### Exercise data ###

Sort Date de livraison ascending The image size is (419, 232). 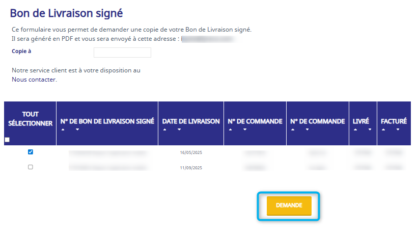[165, 130]
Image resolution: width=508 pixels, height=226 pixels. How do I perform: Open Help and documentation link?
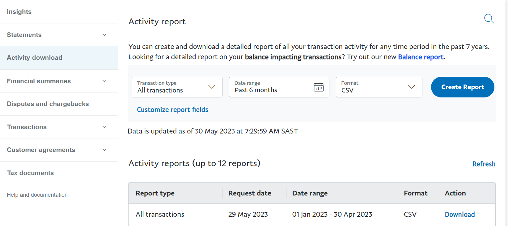point(37,195)
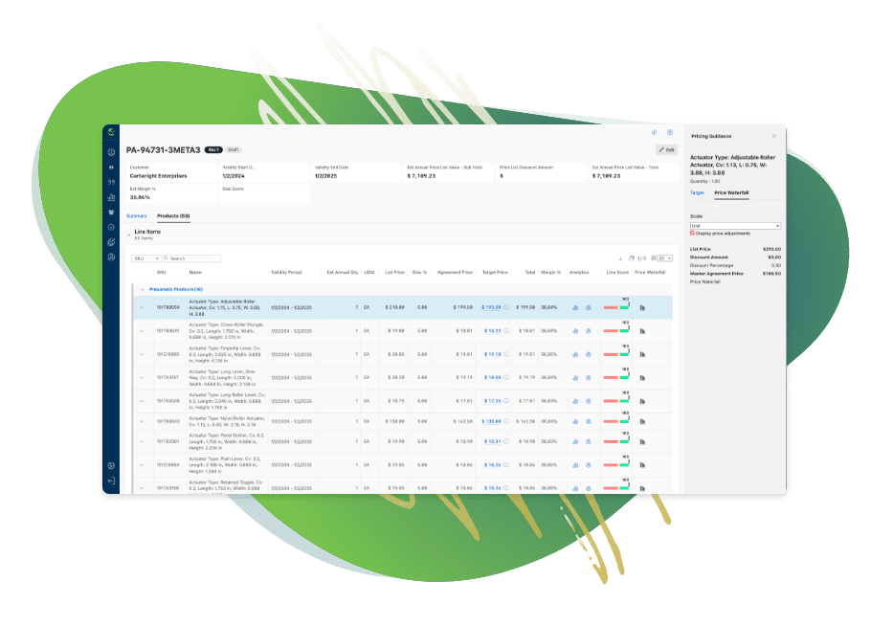The width and height of the screenshot is (893, 626).
Task: Collapse the Pneumatic Products group
Action: pos(143,288)
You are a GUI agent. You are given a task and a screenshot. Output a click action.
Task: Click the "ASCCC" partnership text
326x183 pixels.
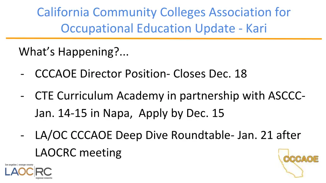pyautogui.click(x=287, y=96)
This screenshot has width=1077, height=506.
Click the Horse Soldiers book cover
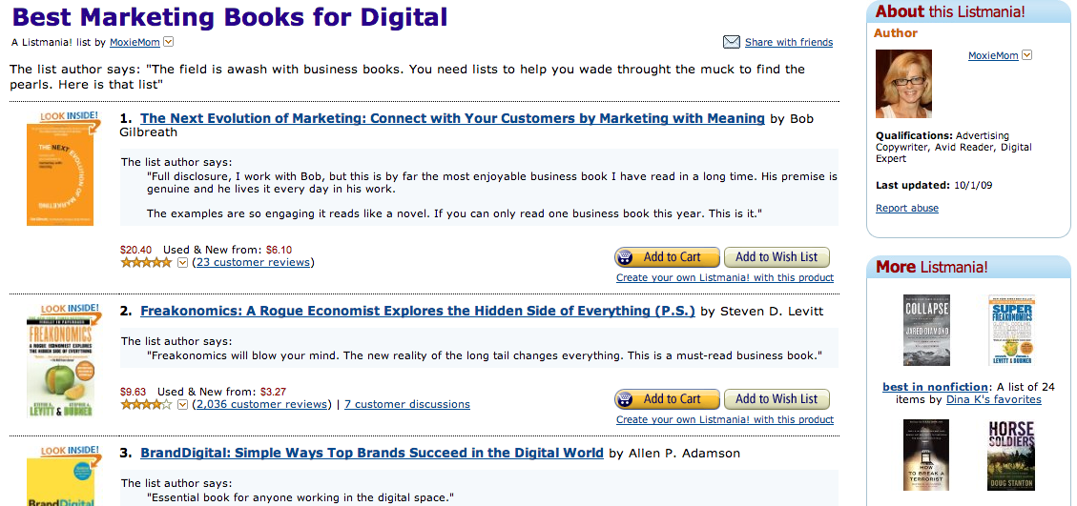[x=1011, y=455]
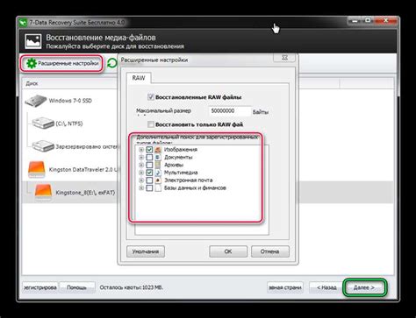Image resolution: width=416 pixels, height=318 pixels.
Task: Enable Восстановить только RAW файлы checkbox
Action: (x=151, y=124)
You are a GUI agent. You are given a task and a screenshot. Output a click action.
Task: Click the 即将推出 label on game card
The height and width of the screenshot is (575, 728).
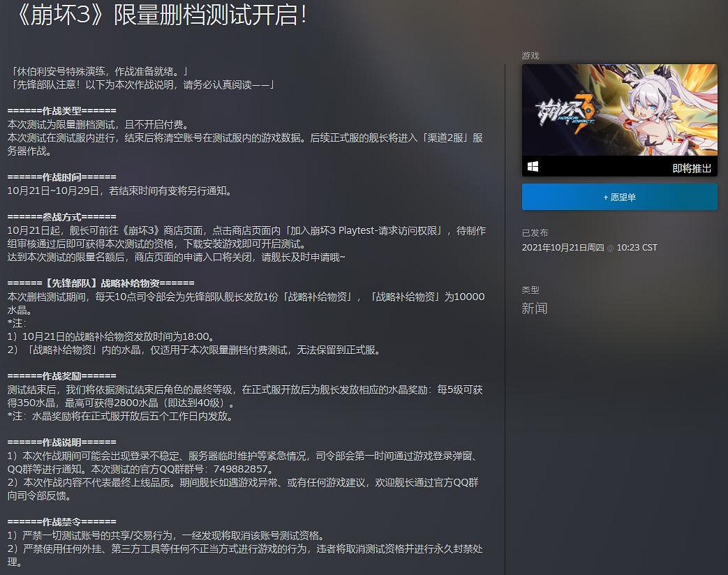(692, 168)
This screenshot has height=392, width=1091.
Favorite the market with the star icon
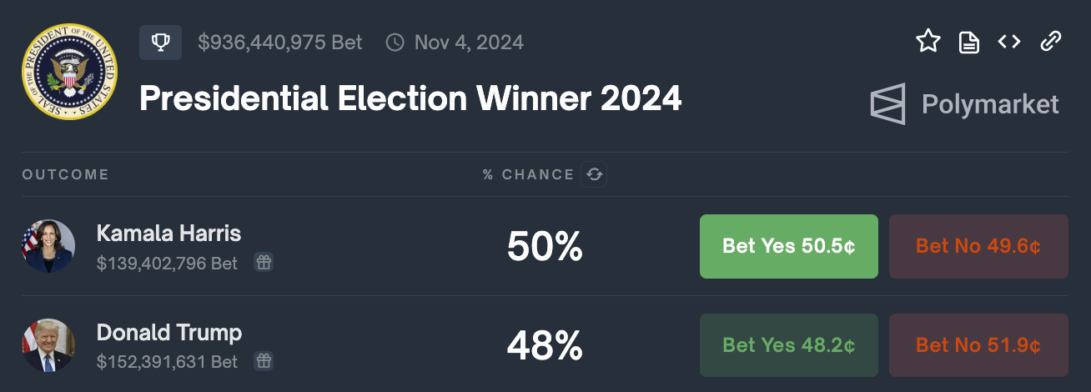click(x=928, y=42)

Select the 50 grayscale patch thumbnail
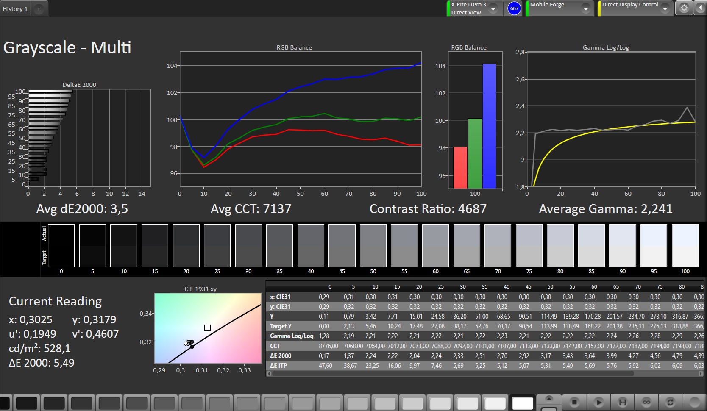(373, 246)
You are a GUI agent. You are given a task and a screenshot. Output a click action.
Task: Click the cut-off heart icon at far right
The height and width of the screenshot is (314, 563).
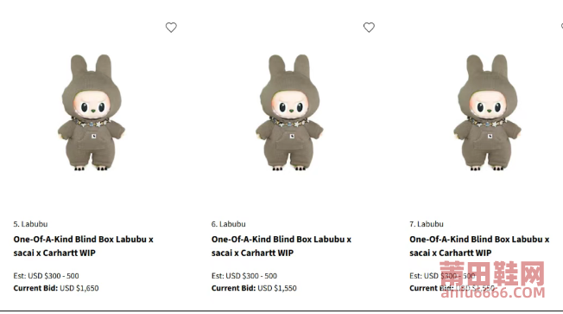[x=561, y=27]

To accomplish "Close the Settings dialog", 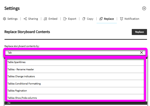I will (144, 8).
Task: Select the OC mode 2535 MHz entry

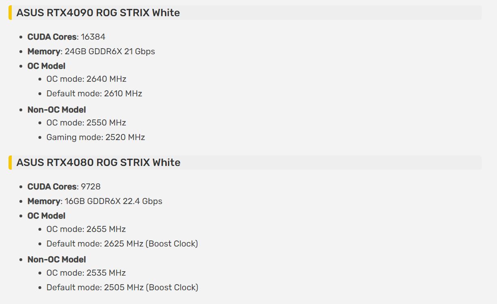Action: (x=86, y=273)
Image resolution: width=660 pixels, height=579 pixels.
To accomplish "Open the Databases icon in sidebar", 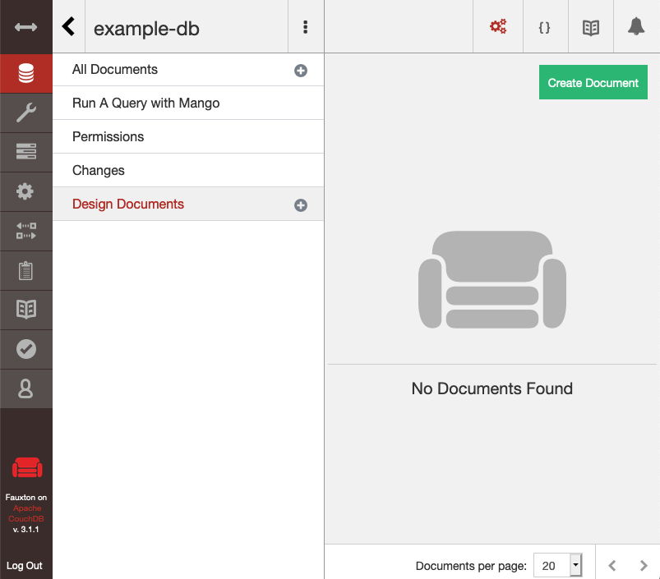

###

* Your assignment:
Word for word, please, restate the lines of the listing from the one holding "Task: Select the OC mode 2535 MHz entry" down to the last line, leaving out any pictures.

* Task solution:
Task: Select the OC mode 2535 MHz entry

Action: (x=86, y=273)
Image resolution: width=660 pixels, height=579 pixels.
To accomplish "Open the Databases icon in sidebar", 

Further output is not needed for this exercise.